## TASK TO CARRY OUT
Repeat the data that follows, keeping every character intact.

## DATA
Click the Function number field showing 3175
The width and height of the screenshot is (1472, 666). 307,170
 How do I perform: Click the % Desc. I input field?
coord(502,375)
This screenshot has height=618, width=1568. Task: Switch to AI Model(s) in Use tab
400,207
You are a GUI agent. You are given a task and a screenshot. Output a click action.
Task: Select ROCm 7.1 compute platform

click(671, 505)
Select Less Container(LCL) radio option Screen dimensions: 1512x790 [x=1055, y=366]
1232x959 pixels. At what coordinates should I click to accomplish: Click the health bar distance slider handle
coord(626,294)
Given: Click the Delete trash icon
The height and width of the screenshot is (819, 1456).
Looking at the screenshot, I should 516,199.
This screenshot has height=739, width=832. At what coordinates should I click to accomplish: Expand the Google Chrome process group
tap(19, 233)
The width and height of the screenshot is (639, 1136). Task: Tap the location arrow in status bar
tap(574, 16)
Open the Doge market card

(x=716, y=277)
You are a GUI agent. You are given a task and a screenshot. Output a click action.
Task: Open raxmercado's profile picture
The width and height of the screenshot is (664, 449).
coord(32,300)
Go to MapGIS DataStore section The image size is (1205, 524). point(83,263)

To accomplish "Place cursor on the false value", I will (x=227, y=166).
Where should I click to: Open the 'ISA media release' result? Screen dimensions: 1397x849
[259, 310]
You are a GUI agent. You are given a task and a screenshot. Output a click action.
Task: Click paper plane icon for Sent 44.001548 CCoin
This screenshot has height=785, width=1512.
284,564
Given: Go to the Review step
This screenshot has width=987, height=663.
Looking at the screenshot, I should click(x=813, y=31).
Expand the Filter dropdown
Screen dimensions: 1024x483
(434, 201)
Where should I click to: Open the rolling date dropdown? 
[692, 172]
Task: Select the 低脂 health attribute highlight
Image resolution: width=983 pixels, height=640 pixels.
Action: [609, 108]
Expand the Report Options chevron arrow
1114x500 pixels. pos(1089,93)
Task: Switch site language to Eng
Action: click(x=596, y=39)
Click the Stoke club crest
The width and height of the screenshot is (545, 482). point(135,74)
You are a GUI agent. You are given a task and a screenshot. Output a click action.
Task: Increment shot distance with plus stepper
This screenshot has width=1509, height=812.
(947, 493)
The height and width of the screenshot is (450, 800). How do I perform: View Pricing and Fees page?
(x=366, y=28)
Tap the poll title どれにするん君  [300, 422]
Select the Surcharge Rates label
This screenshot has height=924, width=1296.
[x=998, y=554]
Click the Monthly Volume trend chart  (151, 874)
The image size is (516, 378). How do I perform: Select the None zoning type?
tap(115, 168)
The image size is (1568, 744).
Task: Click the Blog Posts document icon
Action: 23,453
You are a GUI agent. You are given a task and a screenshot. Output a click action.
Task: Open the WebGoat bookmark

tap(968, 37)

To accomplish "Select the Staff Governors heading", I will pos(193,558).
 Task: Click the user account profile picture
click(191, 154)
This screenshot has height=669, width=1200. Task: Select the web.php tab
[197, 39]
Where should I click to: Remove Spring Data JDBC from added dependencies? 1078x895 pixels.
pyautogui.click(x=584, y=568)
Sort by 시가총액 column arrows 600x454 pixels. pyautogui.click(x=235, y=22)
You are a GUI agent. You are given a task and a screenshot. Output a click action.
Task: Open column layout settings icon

## RESPONSE TO THE TASK
Click the Function number field showing 3175
The width and height of the screenshot is (1472, 666). 307,170
 How do I perform: Click the % Desc. I input field?
coord(502,375)
This screenshot has height=618, width=1568. Task: Switch to AI Model(s) in Use tab
400,207
You are a GUI agent. You are given a task and a screenshot. Output a click action.
Task: Select ROCm 7.1 compute platform

click(671, 505)
Select Less Container(LCL) radio option Screen dimensions: 1512x790 [x=1055, y=366]
1232x959 pixels. At what coordinates should I click to accomplish: Click the health bar distance slider handle
coord(626,294)
Given: Click the Delete trash icon
The height and width of the screenshot is (819, 1456).
Looking at the screenshot, I should 516,199.
This screenshot has height=739, width=832. At what coordinates should I click to accomplish: Expand the Google Chrome process group
tap(19, 233)
The width and height of the screenshot is (639, 1136). Task: Tap the location arrow in status bar
tap(574, 16)
Open the Doge market card

(x=716, y=277)
You are a GUI agent. You are given a task and a screenshot. Output a click action.
Task: Open raxmercado's profile picture
The width and height of the screenshot is (664, 449).
coord(32,300)
Go to MapGIS DataStore section The image size is (1205, 524). point(83,263)

To accomplish "Place cursor on the false value", I will (x=227, y=166).
Where should I click to: Open the 'ISA media release' result? Screen dimensions: 1397x849
[259, 310]
You are a GUI agent. You are given a task and a screenshot. Output a click action.
Task: Click paper plane icon for Sent 44.001548 CCoin
This screenshot has height=785, width=1512.
284,564
Given: Go to the Review step
This screenshot has width=987, height=663.
Looking at the screenshot, I should click(x=813, y=31).
Expand the Filter dropdown
Screen dimensions: 1024x483
(434, 201)
Where should I click to: Open the rolling date dropdown? 
[692, 172]
Task: Select the 低脂 health attribute highlight
Image resolution: width=983 pixels, height=640 pixels.
Action: [609, 108]
Expand the Report Options chevron arrow
1114x500 pixels. pos(1089,93)
Task: Switch site language to Eng
Action: click(x=596, y=39)
Click the Stoke club crest
The width and height of the screenshot is (545, 482). point(135,74)
You are a GUI agent. You are given a task and a screenshot. Output a click action.
Task: Increment shot distance with plus stepper
This screenshot has width=1509, height=812.
(947, 493)
The height and width of the screenshot is (450, 800). How do I perform: View Pricing and Fees page?
(x=366, y=28)
Tap the poll title どれにするん君  [300, 422]
Select the Surcharge Rates label
This screenshot has height=924, width=1296.
[x=998, y=554]
Click the Monthly Volume trend chart  (151, 874)
The image size is (516, 378). How do I perform: Select the None zoning type?
tap(115, 168)
The image size is (1568, 744).
Task: Click the Blog Posts document icon
Action: 23,453
You are a GUI agent. You are given a task and a screenshot. Output a click action.
Task: Open the WebGoat bookmark

tap(968, 37)

To accomplish "Select the Staff Governors heading", I will pos(193,558).
 Task: Click the user account profile picture
click(191, 154)
This screenshot has height=669, width=1200. Task: Select the web.php tab
[197, 39]
Where should I click to: Remove Spring Data JDBC from added dependencies? 1078x895 pixels.
pyautogui.click(x=584, y=568)
Sort by 시가총액 column arrows 600x454 pixels. pyautogui.click(x=235, y=22)
You are a GUI agent. You are given a task and a screenshot. Output a click action.
Task: Open column layout settings icon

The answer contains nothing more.